Qu’attendre de la COP 30, qui se tient jusqu’au 21 novembre au Brésil ?
Émilie Johann : La question de la finance climat, notamment des fonds destinés à l’atténuation et l’adaptation des pays en développement, sera à l’ordre du jour. Lors de la COP 29 la communauté internationale a fixé deux objectifs financiers : un engagement à mobiliser au moins 300 milliards de dollars par an pour l’action climatique et à aller jusqu’à 1,3 trillions de dollars annuels d’ici à 2035. Cependant, le premier objectif reste en deçà des besoins de plus en plus élevés et doit encore sécuriser une partie significative pour l’adaptation et les pertes et dommages. Les États présents à la COP 30 doivent également élaborer la feuille de route pour atteindre l’objectif le plus élevé.

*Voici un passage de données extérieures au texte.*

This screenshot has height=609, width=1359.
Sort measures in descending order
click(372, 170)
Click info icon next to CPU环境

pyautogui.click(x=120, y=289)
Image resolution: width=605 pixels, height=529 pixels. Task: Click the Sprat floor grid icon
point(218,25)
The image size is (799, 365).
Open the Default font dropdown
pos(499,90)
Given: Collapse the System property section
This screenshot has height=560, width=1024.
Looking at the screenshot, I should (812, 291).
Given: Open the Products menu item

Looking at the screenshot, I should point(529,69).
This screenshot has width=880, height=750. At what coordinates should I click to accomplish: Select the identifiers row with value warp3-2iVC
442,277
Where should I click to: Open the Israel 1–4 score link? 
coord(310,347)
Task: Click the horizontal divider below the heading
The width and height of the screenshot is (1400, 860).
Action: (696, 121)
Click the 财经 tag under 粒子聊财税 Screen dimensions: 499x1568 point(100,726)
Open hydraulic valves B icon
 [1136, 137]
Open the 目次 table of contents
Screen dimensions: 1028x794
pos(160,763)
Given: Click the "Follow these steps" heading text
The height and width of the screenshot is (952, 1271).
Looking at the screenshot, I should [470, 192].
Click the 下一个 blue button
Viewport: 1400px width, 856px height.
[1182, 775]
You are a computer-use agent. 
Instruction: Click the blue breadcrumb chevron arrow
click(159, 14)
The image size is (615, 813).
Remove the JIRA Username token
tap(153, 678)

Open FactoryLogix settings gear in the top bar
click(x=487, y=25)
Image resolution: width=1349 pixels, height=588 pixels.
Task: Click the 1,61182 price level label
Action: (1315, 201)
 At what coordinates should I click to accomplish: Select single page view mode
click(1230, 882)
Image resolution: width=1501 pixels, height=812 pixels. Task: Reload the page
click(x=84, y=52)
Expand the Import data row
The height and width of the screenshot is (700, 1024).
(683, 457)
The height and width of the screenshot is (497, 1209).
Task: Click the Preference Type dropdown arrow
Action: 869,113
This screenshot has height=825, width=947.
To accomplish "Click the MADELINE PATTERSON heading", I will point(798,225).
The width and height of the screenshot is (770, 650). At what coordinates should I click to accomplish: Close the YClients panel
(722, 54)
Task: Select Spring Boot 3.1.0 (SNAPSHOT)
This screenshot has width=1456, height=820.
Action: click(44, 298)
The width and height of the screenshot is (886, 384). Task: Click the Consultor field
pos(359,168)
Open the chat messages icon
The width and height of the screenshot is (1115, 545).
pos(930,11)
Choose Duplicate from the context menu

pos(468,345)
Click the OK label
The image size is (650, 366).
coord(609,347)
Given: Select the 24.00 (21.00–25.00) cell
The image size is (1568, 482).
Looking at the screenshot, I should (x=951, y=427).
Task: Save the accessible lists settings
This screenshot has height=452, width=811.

Ce n’est pas aux pays en développement d’assumer le coût des besoins d’adaptation à une crise climatique causées par des émissions de gaz à effet de serre dont ils ne sont pas responsables.
De notre côté, nous plaidons pour une augmentation des financements consacrés à l’adaptation mais également pour que les États s’engagent à mobiliser des fonds publics sous forme de don afin de ne pas créer de dette supplémentaire. En effet, ce n’est pas aux pays en développement d’assumer le coût des besoins d’adaptation à une crise climatique causée par des émissions de gaz à effet de serre dont ils ne sont pas responsables.
Durant la COP 30, les négociations sur le climat aborderont d’autres sujets…
E.J. : Tout à fait ! L’enjeu n’est pas que financier. La question de l’ambition climatique globale via les plans nationaux de réduction des émissions de gaz à effet de serre sera cruciale. Concernant l’adaptation, nous suivrons particulièrement la question des indicateurs – guides pour évaluer les politiques publiques et les pratiques d’adaptation des États.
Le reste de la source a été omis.